(Provided data begins)

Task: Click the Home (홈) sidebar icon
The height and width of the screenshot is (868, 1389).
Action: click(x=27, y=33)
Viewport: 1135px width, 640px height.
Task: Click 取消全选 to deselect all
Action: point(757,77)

(Provided data ends)

• Problem details
Write out, word for word, the line that contains "The height and" and every line after it through the last line of the listing.

• Your solution
The height and width of the screenshot is (868, 1389).
Action: click(x=27, y=33)
Viewport: 1135px width, 640px height.
Task: Click 取消全选 to deselect all
Action: point(757,77)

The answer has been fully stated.